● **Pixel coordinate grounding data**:

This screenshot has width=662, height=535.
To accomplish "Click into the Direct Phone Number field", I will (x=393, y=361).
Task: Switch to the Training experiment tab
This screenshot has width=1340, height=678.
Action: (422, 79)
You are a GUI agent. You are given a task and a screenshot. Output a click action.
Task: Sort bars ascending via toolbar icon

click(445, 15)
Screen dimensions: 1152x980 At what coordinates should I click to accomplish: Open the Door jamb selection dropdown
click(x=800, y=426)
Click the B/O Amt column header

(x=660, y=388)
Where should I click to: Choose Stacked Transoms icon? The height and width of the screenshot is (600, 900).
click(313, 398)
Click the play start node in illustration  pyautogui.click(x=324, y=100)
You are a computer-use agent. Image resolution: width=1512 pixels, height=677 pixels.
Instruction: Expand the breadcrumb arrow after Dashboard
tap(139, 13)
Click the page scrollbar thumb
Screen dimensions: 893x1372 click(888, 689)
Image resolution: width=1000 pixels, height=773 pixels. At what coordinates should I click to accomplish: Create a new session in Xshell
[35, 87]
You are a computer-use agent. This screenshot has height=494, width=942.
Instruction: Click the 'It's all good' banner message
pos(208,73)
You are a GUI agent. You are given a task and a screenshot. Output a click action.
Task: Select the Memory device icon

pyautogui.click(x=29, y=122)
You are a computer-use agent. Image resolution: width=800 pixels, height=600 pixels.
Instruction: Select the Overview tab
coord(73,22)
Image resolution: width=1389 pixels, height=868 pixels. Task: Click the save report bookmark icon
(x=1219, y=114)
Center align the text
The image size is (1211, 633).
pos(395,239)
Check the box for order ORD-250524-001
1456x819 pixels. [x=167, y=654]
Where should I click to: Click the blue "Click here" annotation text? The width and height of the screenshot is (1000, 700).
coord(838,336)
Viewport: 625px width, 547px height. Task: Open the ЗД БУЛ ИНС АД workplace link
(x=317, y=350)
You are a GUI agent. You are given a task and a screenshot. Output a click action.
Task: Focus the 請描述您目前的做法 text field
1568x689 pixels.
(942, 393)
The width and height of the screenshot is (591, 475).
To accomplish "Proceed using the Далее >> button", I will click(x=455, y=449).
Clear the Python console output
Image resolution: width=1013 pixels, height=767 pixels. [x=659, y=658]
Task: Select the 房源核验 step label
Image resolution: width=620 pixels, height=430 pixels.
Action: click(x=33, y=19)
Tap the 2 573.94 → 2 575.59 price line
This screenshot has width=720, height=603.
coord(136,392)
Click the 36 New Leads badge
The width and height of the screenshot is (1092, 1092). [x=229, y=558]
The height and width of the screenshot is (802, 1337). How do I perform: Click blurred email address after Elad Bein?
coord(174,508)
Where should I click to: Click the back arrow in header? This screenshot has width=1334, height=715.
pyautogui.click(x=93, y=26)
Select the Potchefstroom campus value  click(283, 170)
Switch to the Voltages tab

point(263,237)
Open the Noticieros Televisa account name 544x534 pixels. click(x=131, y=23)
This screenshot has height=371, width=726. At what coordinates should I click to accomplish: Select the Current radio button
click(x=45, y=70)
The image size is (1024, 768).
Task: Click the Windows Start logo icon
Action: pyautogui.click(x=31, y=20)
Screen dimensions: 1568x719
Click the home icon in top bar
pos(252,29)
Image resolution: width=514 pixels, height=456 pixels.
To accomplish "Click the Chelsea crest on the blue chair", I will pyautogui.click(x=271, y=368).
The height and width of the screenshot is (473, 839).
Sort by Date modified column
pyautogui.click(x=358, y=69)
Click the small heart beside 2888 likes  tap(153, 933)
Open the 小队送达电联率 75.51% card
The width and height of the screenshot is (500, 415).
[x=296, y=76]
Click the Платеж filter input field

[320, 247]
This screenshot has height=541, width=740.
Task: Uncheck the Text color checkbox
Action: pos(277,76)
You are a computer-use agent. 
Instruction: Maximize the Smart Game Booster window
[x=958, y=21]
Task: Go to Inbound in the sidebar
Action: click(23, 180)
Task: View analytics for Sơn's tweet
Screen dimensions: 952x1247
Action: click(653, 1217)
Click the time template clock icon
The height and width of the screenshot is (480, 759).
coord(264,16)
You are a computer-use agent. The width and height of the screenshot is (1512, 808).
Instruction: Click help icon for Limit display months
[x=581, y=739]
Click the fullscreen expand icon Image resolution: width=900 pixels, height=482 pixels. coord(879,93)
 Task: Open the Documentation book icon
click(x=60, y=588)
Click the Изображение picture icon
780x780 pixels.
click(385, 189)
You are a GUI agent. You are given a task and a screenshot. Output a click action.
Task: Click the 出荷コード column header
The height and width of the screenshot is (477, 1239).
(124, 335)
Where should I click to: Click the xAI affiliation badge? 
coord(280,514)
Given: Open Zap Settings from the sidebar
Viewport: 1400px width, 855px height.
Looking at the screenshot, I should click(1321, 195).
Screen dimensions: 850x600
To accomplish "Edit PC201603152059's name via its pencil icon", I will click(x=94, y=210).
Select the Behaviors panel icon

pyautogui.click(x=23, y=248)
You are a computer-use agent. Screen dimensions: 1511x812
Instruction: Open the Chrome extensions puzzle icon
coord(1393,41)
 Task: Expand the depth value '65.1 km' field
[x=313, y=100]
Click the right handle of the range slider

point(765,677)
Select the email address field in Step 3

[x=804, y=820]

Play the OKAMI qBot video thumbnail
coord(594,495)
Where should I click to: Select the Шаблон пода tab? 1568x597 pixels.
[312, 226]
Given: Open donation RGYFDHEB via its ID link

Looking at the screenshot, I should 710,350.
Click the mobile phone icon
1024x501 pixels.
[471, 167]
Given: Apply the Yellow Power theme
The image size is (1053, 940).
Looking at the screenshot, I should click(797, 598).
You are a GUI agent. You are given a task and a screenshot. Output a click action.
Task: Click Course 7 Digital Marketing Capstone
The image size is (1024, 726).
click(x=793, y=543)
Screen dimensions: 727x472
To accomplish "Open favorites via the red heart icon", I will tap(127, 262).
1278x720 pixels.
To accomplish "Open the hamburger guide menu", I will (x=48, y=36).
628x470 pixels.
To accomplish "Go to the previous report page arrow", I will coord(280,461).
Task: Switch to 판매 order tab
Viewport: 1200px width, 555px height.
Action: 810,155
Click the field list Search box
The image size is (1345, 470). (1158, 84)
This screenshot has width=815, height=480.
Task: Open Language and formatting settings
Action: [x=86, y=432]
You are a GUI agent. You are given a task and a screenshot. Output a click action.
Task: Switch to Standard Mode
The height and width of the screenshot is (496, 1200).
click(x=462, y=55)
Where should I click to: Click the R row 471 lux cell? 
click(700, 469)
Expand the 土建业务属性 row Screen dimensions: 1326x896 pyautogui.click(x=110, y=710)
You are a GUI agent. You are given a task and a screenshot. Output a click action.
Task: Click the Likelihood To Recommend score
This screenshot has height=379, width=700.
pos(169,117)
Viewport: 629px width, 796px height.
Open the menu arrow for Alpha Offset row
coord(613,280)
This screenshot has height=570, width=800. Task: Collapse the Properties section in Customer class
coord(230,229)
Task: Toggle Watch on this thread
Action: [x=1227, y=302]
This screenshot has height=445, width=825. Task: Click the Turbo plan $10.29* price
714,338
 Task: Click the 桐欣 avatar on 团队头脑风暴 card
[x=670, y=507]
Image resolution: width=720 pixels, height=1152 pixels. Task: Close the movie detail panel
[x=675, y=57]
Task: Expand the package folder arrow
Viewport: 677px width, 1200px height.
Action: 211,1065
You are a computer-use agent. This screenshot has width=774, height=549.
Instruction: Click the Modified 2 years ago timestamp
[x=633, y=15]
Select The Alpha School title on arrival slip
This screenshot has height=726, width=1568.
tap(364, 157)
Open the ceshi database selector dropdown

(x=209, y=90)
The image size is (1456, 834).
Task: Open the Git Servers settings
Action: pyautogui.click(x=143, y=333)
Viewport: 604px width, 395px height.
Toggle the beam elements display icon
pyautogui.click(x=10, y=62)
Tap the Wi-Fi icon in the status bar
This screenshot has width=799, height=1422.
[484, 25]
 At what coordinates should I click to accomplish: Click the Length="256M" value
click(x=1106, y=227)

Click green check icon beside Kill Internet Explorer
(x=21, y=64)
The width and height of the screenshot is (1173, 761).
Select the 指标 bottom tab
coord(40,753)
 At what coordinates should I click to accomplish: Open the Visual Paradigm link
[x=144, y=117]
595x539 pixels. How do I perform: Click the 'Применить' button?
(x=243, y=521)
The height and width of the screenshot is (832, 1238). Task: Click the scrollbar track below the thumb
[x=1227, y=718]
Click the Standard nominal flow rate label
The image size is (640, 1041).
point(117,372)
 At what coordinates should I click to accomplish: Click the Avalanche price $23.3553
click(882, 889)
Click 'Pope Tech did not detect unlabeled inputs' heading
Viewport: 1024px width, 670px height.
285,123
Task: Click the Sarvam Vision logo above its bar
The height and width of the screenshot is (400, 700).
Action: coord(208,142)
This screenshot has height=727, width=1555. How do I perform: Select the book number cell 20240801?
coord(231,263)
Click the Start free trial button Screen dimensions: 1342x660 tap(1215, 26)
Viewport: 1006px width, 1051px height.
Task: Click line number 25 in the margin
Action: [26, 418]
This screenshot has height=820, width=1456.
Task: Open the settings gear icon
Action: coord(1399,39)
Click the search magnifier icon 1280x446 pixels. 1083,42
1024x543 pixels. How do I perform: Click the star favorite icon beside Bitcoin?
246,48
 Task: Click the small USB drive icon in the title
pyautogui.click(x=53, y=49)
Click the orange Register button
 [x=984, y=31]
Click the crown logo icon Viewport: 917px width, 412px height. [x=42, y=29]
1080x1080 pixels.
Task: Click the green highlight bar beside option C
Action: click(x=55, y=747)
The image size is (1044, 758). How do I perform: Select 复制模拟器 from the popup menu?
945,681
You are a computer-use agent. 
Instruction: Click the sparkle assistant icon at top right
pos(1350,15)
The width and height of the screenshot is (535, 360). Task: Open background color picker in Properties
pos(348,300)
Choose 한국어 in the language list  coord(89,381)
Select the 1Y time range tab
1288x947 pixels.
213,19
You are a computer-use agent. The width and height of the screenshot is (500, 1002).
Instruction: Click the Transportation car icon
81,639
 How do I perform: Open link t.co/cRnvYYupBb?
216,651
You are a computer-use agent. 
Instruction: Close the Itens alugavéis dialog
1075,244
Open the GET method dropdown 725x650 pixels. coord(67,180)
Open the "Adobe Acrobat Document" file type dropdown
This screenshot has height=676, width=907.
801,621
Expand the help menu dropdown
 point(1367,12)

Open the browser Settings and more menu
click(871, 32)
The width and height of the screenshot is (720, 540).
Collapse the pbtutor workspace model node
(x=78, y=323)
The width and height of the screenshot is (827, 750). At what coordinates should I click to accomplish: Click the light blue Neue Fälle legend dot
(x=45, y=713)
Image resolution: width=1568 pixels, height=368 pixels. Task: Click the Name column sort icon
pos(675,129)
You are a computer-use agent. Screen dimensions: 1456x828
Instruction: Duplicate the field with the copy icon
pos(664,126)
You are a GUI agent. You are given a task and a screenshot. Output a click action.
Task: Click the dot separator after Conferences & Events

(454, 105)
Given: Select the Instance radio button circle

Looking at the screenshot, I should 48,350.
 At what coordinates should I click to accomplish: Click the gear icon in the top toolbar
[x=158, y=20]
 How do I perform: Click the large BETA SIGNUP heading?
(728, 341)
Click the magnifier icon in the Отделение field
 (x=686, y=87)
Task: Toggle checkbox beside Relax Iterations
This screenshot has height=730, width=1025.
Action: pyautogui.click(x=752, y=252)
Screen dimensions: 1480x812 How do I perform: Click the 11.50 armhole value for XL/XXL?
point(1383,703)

● **Work instruction**: Starting with the line that contains "The width and height of the screenshot is (720, 540).", return every line through the last one of the records, exactly as written.

● **Solution to this exercise**:
The width and height of the screenshot is (720, 540).
Collapse the pbtutor workspace model node
(x=78, y=323)
The width and height of the screenshot is (827, 750). At what coordinates should I click to accomplish: Click the light blue Neue Fälle legend dot
(x=45, y=713)
Image resolution: width=1568 pixels, height=368 pixels. Task: Click the Name column sort icon
pos(675,129)
You are a computer-use agent. Screen dimensions: 1456x828
Instruction: Duplicate the field with the copy icon
pos(664,126)
You are a GUI agent. You are given a task and a screenshot. Output a click action.
Task: Click the dot separator after Conferences & Events

(454, 105)
Given: Select the Instance radio button circle

Looking at the screenshot, I should 48,350.
 At what coordinates should I click to accomplish: Click the gear icon in the top toolbar
[x=158, y=20]
 How do I perform: Click the large BETA SIGNUP heading?
(728, 341)
Click the magnifier icon in the Отделение field
 (x=686, y=87)
Task: Toggle checkbox beside Relax Iterations
This screenshot has height=730, width=1025.
Action: pyautogui.click(x=752, y=252)
Screen dimensions: 1480x812 How do I perform: Click the 11.50 armhole value for XL/XXL?
point(1383,703)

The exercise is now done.